Mal di Testa: cosa fare quando la causa è il Cibo

Formaggi stagionati, cioccolato, vino rosso: sono solo alcuni fra i cibi e le bevande amati da molti, ma odiati da chi soffre di mal di testa. A elencarli nella lista degli alimenti che possono scatenare l’emicrania è Sarah Stanner, esperta di nutrizione che collabora con il Thelegraph. Rispondendo alla domanda posta da una lettrice in cerca di consigli per sconfiggere il mal di testa che la tormenta da tempo, la nutrizionista ha precisato che le cause del disturbo possono essere molto variabili, ma che anche quando il fattore scatenante è nascosto proprio all’interno di cibi e bevande, è sempre meglio non saltare i pasti.

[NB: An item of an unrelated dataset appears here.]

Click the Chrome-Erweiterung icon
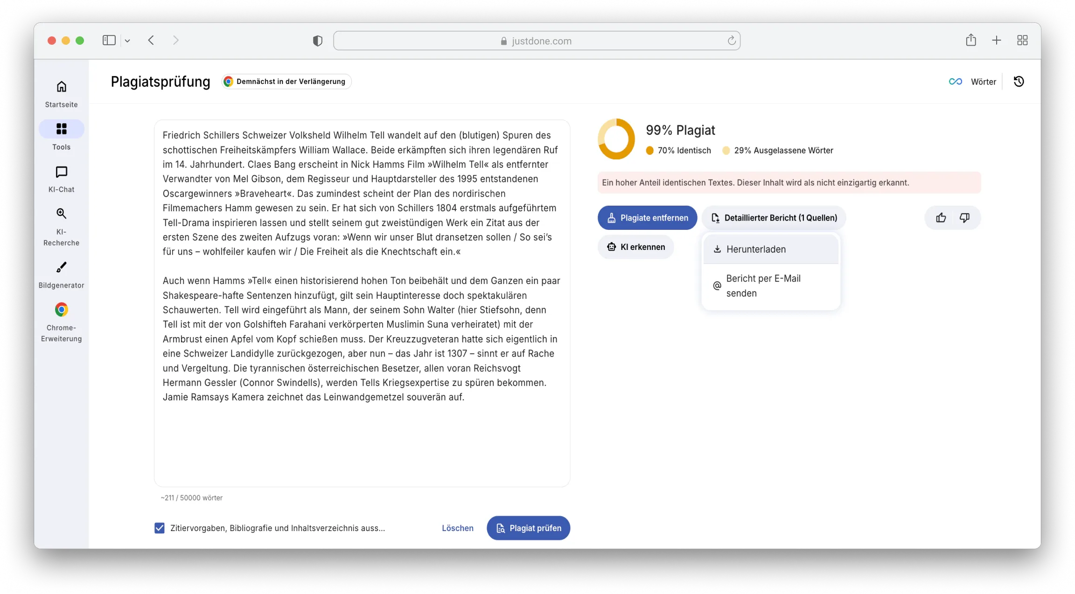1075x594 pixels. pos(61,309)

Oltre a quelli già elencati, altri alimenti che possono contribuire al mal di testa sono alcuni agrumi, i prodotti fermentati, alcuni tipi di pesce, i fagioli e le noci. Molti di questi cibi contengono delle sostanze che agiscono sui vasi sanguigni promuovendone la dilatazione. A sua volta, questo effetto scatena il mal di testa, soprattutto nelle persone che non riescono a metabolizzare abbastanza velocemente queste sostanze.

Proprio per questo motivo, la caffeina può essere un valido aiuto per contrastare l’insorgenza del mal di testa. Stanner ha spiegato che

il consumo regolare ed eccessivo può stimolare l’emicrania, ma una tazza occasionale può, in realtà, prevenire un attacco restringendo i vasi sanguigni dilatati.

Tuttavia, anche se il cibo può essere una causa del mal di testa, saltare i pasti è altrettanto pericoloso. Non a caso molte persone soffrono di un numero maggiore di attacchi quando sono a dieta. La spiegazione di questo fenomeno sta nel fatto che bassi livelli di glucosio nel sangue possono provocare il rilascio di ormoni associati allo stress. Per questo Stanner consiglia di tenere sempre a portata di mano uno snack ricco di zuccheri da consumare nelle situazioni di emergenza in cui si è costretti a saltare un pasto.

Gli ultimi consigli della nutrizionista riguardano i rimedi naturali contro il disturbo, fra cui spicca l’estratto di farfaraccio, una pianta erbacea. Presa due volte al giorno può ridurre la frequenza degli attacchi del 48%. Altro rimedio dal mondo delle piante è il partenio, la cui efficacia è, però, più variabile. Infine, la sempreverde acqua: per evitare la comparsa del dolore l’ideale è mantenersi ben idratati.